* TASK INPUT:
******

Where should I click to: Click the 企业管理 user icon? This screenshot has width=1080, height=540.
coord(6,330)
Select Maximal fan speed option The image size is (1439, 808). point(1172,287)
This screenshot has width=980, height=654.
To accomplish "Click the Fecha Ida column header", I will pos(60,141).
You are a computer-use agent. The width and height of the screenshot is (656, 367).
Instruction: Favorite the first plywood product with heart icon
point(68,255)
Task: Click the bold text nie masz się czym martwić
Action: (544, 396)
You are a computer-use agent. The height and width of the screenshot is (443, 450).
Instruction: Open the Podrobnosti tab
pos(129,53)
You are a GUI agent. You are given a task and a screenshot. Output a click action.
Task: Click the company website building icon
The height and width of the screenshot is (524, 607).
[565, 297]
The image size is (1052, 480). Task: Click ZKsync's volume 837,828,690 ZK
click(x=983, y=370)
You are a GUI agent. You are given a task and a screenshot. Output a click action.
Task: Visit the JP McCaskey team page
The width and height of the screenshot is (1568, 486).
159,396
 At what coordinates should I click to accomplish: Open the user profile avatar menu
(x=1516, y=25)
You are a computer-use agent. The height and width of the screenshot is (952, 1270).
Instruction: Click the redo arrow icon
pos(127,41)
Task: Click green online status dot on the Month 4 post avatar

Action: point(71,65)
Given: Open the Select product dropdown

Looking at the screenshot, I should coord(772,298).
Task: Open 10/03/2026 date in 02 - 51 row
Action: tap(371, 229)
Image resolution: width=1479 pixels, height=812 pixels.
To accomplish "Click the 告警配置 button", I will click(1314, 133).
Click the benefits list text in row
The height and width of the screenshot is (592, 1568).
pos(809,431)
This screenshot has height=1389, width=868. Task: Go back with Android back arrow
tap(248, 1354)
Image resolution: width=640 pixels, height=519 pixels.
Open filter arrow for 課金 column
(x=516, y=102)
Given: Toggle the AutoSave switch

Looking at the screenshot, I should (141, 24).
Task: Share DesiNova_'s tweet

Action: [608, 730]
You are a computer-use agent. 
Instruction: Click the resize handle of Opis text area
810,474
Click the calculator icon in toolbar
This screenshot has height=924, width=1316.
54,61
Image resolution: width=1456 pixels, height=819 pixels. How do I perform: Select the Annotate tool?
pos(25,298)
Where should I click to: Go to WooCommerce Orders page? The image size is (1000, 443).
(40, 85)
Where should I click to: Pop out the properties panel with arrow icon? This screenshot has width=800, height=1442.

******

* WHAT YOU SHOULD DO:
Please copy the data above word for word, from the line containing "Select Maximal fan" through the line containing "Action: (544, 396)", including both of those lines.

* EXERCISE RESULT:
Select Maximal fan speed option The image size is (1439, 808). point(1172,287)
This screenshot has width=980, height=654.
To accomplish "Click the Fecha Ida column header", I will pos(60,141).
You are a computer-use agent. The width and height of the screenshot is (656, 367).
Instruction: Favorite the first plywood product with heart icon
point(68,255)
Task: Click the bold text nie masz się czym martwić
Action: (544, 396)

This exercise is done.